### SHORT TASK
Please return, word for word, the stretch of the jQuery forum thread from "17 Answers 17" through "the find query.".

### ARTICLE
%%

58

Trying to find div element with id="result" in returned data from .ajax() using .find(). Unfortunately, alert(result) doesn't return div#result.

Here is my code:

$.ajax({
    url: url, 
    cache: false,
    success: function(response) {
        result = $(response).find("#result");
        alert(response); // works as expected (returns all html)
        alert(result); // returns [object Object]
    }
});
2
  • does the response come in the fist place: alert(response)?
    – Sarfraz
    Commented Jul 21, 2010 at 14:34
  • I don't know how to fix your code in the way you did, but I think it will work if you first put the content inside a div tag with display none and then find the #result tag inside this div. Like: $('#div-content').html(result); $('#div-content').find('#result'); Commented Jul 21, 2010 at 14:35

17 Answers 17

111

To answer your question specifically, it seems to be working correctly. You said that it returns [object Object], which is what jQuery will return with the find("#result") method. It returns a jQuery element that matches the find query.

Try getting an attribute of that object, like result.attr("id") - it should return result.


In general, this answer depends on whether or not #result is the top level element.

If #result is the top level element,

<!-- #result as top level element -->
<div id="result">
  <span>Text</span>
</div>
<div id="other-top-level-element"></div>

find() will not work. Instead, use filter():

var $result = $(response).filter('#result');

If #result is not the top level element,

<!-- #result not as top level element -->
<div>
  <div id="result">
    <span>Text</span>
  </div>
</div>

find() will work:

var $result = $(response).find('#result');
7
  • 1
    Was just figuring out how to do this on my own - this definitely has saved me some time :)
    – Rob
    Commented Nov 4, 2013 at 8:49
  • This saved me as well.
    – derekshull
    Commented Apr 3, 2014 at 15:07
  • 1
    Thanks for explaining, I found a simple comparison that can be helpful mkyong.com/jquery/difference-between-filter-and-find-in-jquery
    – CrandellWS
    Commented Apr 22, 2014 at 1:46
  • 4
    so this will always work. $("<div>"+response+"</div>").find('#result');
    – ceed
    Commented Feb 5, 2016 at 10:35
  • Arg, the behavior difference between .find and .filter really bothers me sometimes. But thank you for this answer which covers both and why to use one or need one. Commented Jun 7, 2018 at 17:38
29

I just spent 3 hours to solve a similar problem. This is what worked for me.

%%

### DATA SUPPLIED
%%

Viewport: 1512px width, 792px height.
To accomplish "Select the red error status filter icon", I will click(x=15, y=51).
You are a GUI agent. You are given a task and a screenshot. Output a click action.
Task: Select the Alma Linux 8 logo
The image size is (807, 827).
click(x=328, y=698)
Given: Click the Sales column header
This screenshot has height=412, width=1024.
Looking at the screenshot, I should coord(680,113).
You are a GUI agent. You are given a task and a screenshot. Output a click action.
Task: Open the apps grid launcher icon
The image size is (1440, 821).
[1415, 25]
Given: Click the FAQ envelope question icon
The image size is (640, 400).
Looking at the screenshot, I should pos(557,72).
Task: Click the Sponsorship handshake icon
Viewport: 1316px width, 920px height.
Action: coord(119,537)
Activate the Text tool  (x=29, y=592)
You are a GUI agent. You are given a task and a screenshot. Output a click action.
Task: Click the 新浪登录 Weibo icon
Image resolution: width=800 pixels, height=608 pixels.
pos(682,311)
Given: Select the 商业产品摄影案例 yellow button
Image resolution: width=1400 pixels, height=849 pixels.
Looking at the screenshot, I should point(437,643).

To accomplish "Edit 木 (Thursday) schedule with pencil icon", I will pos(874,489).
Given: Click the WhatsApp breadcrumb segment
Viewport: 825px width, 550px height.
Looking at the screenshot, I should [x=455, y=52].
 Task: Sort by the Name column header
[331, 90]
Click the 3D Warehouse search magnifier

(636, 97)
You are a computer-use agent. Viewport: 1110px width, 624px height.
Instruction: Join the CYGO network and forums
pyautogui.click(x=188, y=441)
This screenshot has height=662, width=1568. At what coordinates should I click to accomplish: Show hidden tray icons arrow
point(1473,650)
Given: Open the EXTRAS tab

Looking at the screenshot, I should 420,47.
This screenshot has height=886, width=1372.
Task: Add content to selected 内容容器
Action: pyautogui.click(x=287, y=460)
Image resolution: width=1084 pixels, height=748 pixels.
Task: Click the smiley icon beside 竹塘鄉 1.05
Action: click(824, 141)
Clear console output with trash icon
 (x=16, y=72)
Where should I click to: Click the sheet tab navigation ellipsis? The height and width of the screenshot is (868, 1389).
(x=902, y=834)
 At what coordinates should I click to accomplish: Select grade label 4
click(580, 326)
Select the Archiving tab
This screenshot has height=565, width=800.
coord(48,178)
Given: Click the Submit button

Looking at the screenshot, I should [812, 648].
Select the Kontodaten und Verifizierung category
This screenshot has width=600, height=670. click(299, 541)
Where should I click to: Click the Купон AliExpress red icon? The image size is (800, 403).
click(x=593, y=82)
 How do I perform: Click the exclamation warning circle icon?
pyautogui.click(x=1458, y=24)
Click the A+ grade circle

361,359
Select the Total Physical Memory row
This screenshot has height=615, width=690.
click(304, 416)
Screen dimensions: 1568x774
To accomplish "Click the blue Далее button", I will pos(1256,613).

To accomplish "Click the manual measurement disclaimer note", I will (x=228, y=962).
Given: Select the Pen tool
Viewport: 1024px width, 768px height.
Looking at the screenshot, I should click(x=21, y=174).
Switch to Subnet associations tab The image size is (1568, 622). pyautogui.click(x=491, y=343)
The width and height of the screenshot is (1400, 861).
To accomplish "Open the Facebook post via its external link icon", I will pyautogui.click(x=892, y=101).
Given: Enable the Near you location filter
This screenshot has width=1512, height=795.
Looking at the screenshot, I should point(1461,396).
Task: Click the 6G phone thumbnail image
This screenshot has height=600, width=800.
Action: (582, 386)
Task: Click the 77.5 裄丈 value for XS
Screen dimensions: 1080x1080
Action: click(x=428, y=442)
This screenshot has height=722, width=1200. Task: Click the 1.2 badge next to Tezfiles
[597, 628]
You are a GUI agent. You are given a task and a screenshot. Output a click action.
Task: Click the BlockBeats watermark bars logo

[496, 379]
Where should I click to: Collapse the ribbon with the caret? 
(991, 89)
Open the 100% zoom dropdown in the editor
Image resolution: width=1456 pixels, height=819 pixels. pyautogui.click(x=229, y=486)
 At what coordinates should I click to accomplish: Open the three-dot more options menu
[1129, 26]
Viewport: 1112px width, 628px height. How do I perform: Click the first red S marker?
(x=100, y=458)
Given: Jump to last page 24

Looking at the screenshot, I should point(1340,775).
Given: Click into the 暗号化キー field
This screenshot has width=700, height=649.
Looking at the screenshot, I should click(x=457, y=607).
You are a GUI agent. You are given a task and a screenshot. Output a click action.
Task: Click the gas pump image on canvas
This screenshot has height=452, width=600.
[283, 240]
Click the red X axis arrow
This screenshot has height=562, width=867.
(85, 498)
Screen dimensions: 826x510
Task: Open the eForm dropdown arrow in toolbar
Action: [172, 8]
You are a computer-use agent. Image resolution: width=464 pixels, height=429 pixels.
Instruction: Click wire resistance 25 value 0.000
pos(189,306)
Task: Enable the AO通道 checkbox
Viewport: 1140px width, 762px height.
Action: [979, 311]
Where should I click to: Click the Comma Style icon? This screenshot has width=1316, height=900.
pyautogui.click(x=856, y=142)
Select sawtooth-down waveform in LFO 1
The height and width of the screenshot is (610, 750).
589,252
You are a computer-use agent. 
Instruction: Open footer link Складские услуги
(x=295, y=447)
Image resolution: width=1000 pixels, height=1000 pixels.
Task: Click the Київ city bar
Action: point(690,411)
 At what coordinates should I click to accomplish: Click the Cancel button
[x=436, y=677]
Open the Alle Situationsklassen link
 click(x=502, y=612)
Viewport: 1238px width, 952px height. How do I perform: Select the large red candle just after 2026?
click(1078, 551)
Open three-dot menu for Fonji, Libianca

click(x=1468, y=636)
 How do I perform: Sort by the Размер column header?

%%

### WRITTEN ANSWER
17 Answers 17

111

To answer your question specifically, it seems to be working correctly. You said that it returns [object Object], which is what jQuery will return with the find("#result") method. It returns a jQuery element that matches the find query.